Once the line containing "Державший руку (488, 1715)" is found in the entries below, reproduce it and every line after it, stopping at and including the line containing "Подававший руку (490, 1865)"; reproduce nothing else, and keep each line exact.
──────────────────────────────
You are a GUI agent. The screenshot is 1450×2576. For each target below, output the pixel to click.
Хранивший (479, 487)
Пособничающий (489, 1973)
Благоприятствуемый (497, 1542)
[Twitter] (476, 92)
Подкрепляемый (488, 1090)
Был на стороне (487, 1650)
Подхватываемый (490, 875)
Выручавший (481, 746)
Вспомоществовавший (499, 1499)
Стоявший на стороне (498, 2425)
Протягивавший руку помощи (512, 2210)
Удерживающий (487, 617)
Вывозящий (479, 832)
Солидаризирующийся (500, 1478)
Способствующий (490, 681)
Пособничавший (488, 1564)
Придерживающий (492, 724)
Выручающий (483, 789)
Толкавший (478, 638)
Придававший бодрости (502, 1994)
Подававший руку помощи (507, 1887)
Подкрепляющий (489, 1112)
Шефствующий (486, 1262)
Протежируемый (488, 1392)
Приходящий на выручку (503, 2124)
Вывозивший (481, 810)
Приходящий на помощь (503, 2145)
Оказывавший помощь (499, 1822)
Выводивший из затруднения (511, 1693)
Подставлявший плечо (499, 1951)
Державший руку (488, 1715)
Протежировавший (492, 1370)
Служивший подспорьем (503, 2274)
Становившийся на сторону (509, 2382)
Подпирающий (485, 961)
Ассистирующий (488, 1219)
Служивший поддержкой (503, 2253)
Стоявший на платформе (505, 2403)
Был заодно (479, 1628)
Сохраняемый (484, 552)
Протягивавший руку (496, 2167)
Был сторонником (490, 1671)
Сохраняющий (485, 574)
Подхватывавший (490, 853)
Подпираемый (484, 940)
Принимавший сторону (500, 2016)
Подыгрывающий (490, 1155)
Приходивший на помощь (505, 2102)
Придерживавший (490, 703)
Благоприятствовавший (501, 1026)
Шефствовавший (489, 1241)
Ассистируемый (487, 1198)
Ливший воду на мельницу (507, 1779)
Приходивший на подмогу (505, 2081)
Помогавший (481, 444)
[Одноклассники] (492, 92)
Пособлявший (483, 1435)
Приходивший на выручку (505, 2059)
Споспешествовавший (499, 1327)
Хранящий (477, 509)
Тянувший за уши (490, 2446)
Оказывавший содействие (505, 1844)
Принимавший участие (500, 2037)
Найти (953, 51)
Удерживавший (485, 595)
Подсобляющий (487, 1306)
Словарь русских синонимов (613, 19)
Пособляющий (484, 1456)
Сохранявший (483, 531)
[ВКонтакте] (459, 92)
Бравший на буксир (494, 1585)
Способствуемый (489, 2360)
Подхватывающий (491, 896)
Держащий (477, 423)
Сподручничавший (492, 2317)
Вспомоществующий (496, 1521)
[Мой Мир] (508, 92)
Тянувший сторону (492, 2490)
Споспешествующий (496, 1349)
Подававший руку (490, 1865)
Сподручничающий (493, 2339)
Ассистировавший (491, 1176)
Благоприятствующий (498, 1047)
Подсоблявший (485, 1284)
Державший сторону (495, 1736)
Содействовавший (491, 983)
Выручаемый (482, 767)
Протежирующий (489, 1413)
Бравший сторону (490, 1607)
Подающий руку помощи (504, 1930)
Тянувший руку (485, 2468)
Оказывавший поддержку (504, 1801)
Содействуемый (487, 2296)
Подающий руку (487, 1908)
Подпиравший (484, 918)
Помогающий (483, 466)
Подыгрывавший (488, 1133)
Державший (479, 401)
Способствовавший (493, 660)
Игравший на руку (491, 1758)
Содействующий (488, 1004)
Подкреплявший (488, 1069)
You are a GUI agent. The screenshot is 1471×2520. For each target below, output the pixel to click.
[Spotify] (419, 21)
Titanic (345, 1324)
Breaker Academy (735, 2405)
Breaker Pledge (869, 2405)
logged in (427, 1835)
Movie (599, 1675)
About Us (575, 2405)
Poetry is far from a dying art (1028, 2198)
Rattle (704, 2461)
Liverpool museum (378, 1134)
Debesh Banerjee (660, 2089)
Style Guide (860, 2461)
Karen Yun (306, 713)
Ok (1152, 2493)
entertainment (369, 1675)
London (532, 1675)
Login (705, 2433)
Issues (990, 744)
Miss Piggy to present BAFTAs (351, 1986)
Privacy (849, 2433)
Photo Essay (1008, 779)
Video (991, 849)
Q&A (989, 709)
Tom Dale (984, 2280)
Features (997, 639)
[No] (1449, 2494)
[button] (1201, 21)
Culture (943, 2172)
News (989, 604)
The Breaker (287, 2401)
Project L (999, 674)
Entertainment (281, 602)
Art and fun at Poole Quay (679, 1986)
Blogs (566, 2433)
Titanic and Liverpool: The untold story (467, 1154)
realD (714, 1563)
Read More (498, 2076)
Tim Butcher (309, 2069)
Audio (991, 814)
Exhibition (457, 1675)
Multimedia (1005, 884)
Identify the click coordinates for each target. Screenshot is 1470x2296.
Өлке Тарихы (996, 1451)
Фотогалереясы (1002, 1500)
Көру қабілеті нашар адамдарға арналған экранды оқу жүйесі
──────────────────────────────
_FINISHED TASK:_
Державший руку (488, 1715)
Протежировавший (492, 1370)
Служивший подспорьем (503, 2274)
Становившийся на сторону (509, 2382)
Подпирающий (485, 961)
Ассистирующий (488, 1219)
Служивший поддержкой (503, 2253)
Стоявший на платформе (505, 2403)
Был заодно (479, 1628)
Сохраняемый (484, 552)
Протягивавший руку (496, 2167)
Был сторонником (490, 1671)
Сохраняющий (485, 574)
Подхватывавший (490, 853)
Подпираемый (484, 940)
Принимавший сторону (500, 2016)
Подыгрывающий (490, 1155)
Приходивший на помощь (505, 2102)
Придерживавший (490, 703)
Благоприятствовавший (501, 1026)
Шефствовавший (489, 1241)
Ассистируемый (487, 1198)
Ливший воду на мельницу (507, 1779)
Приходивший на подмогу (505, 2081)
Помогавший (481, 444)
[Одноклассники] (492, 92)
Пособлявший (483, 1435)
Приходивший на выручку (505, 2059)
Споспешествовавший (499, 1327)
Хранящий (477, 509)
Тянувший за уши (490, 2446)
Оказывавший содействие (505, 1844)
Принимавший участие (500, 2037)
Найти (953, 51)
Удерживавший (485, 595)
Подсобляющий (487, 1306)
Словарь русских синонимов (613, 19)
Пособляющий (484, 1456)
Сохранявший (483, 531)
[ВКонтакте] (459, 92)
Бравший на буксир (494, 1585)
Способствуемый (489, 2360)
Подхватывающий (491, 896)
Держащий (477, 423)
Сподручничавший (492, 2317)
Вспомоществующий (496, 1521)
[Мой Мир] (508, 92)
Тянувший сторону (492, 2490)
Споспешествующий (496, 1349)
Подававший руку (490, 1865)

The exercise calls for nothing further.